The main opposition Disy party came a close second with 30% of the vote.
The poll gave Greek Cypriots the first chance to pick MPs since a referendum on reunification was rejected in 2004.
The outcome is a clear signal of continuing Greek Cypriot support for the president's stance in rejecting the UN plan, the BBC's Tabitha Morgan in Nicosia says.
"The government, strengthened by the overall message of the election, will continue its work," Mr Papadopoulos said.
The pro-reunification leader of the right-of-centre Disy party, Nicos Anastasiades, said his party would continue pushing for reconciliation with the Turkish north.
For the first time in decades, some 270 of the ethnic Turks living in the Greek-held part of Cyprus were allowed to vote and contest the election.
The communist Akel opposed the UN plan to reunite Cyprus but according to the Associated Press news agency, hundreds of the party's supporters had gathered in the streets, chanting: "The Turks of Cyprus are not our enemies, they are our brothers."
The reunification question dominates all aspects of political life on the island and this election campaign has been no exception, our correspondent says.

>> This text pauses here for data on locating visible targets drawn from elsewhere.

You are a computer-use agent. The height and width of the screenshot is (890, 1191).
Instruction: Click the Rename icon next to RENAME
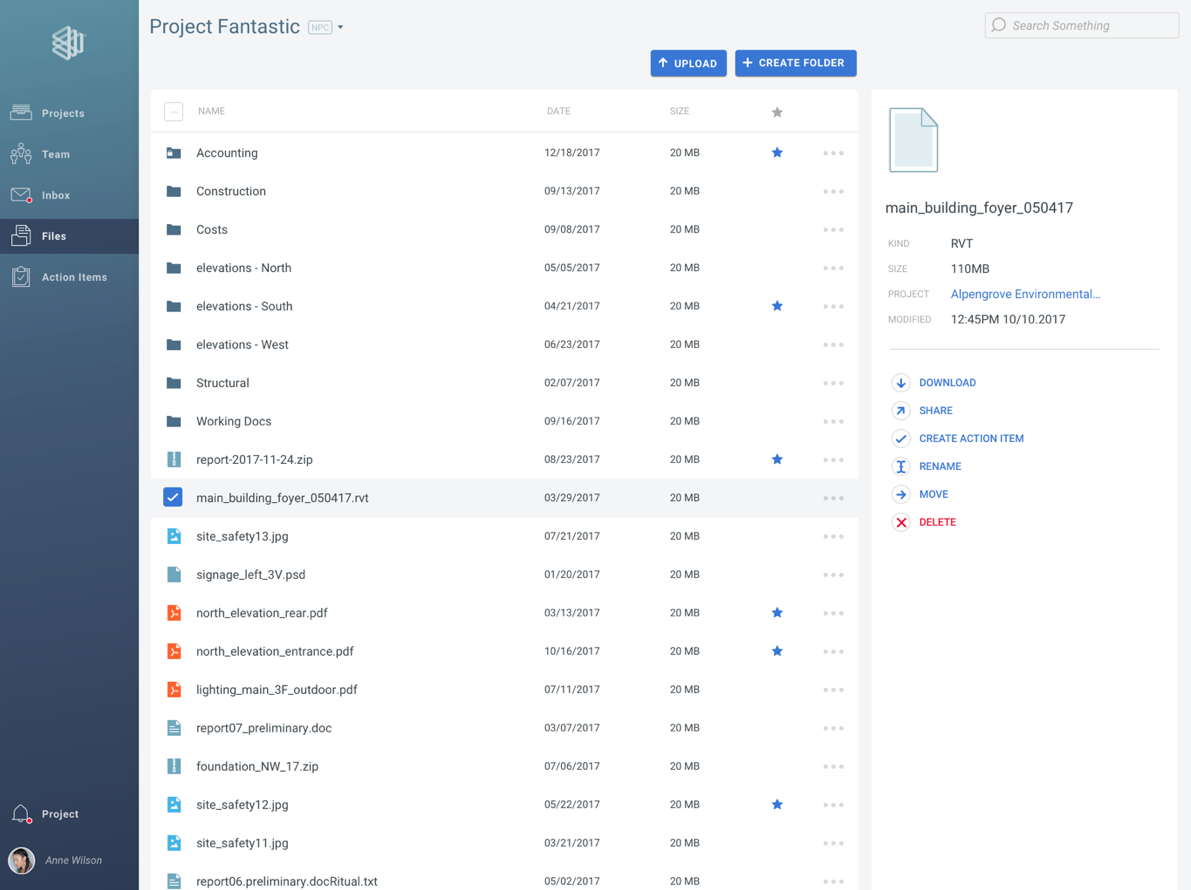click(901, 466)
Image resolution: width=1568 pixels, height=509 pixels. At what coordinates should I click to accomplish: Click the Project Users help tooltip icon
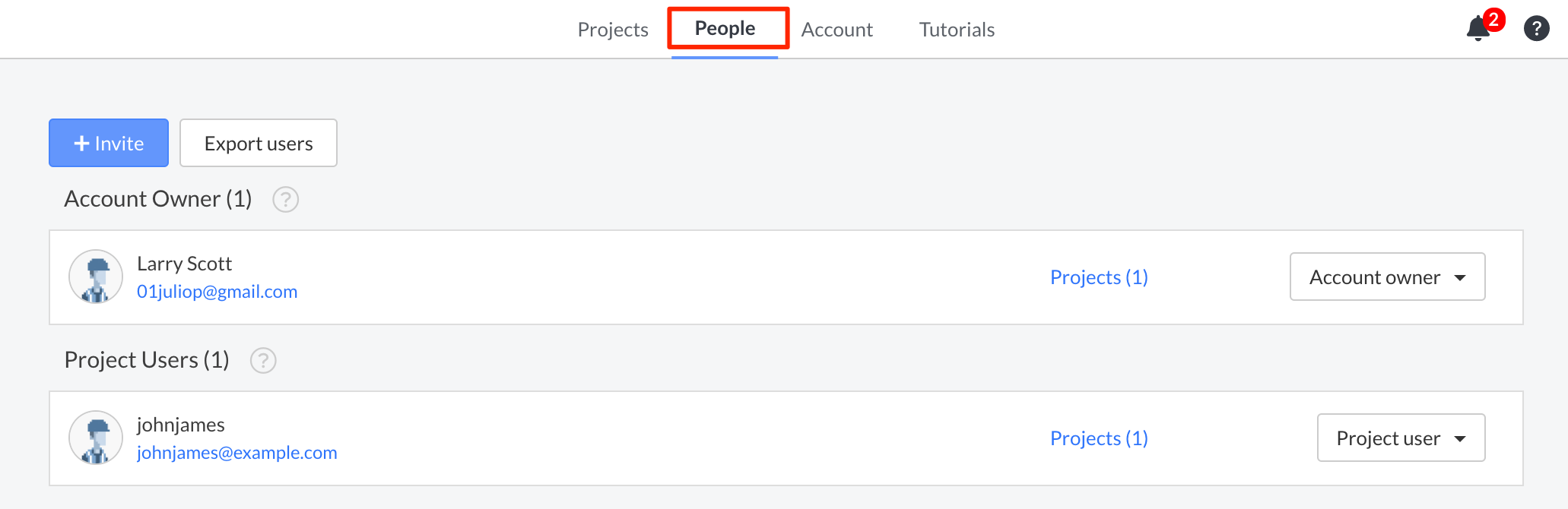point(263,361)
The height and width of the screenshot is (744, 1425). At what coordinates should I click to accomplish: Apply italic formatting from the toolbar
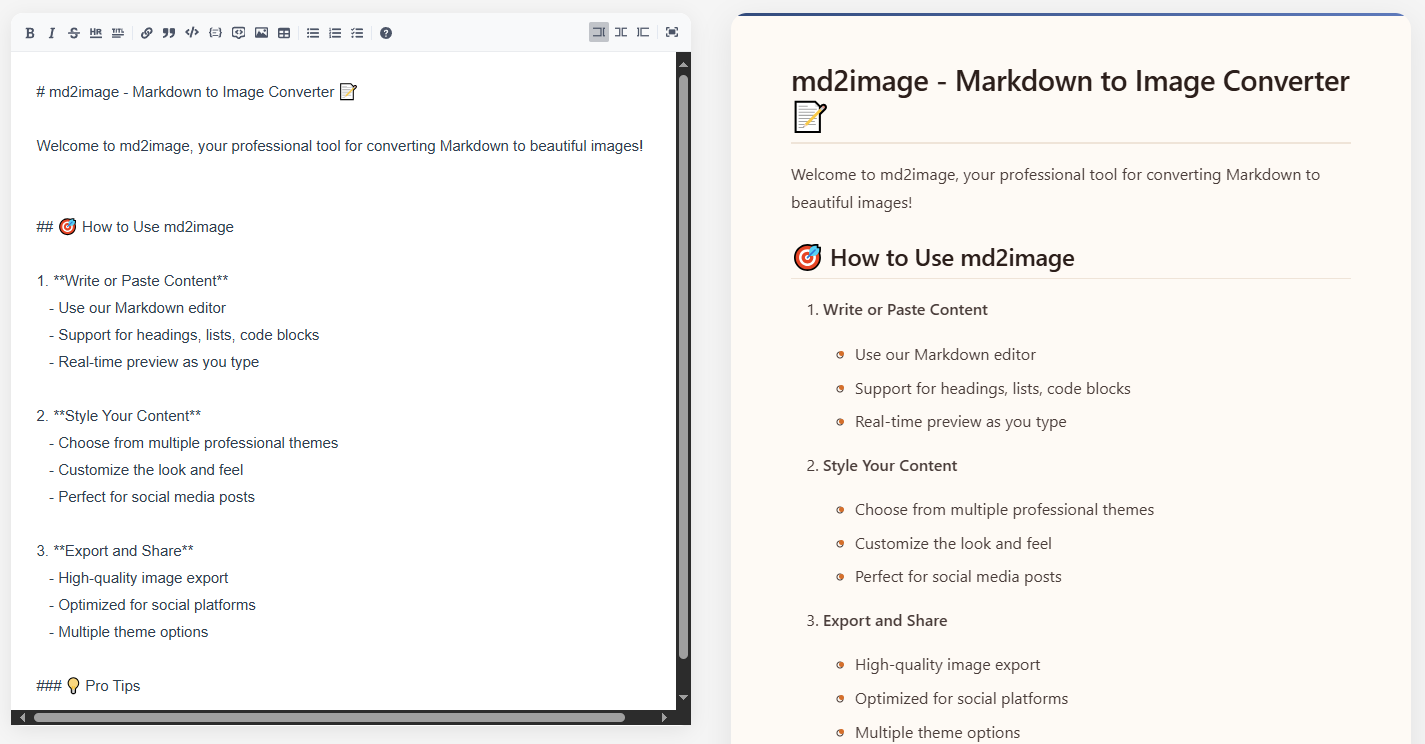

However, while there is a new parliament, the political landscape remains essentially unchanged, she says.
Diko's strong showing, she says, could boost the president's chances of re-election in two years' time.
Mr Papadopoulos' appeal lies in his tough stance on the Cyprus problem, our correspondent says.
A second term for him would effectively rule out any future hopes of a settlement along the lines proposed by the international community, she says.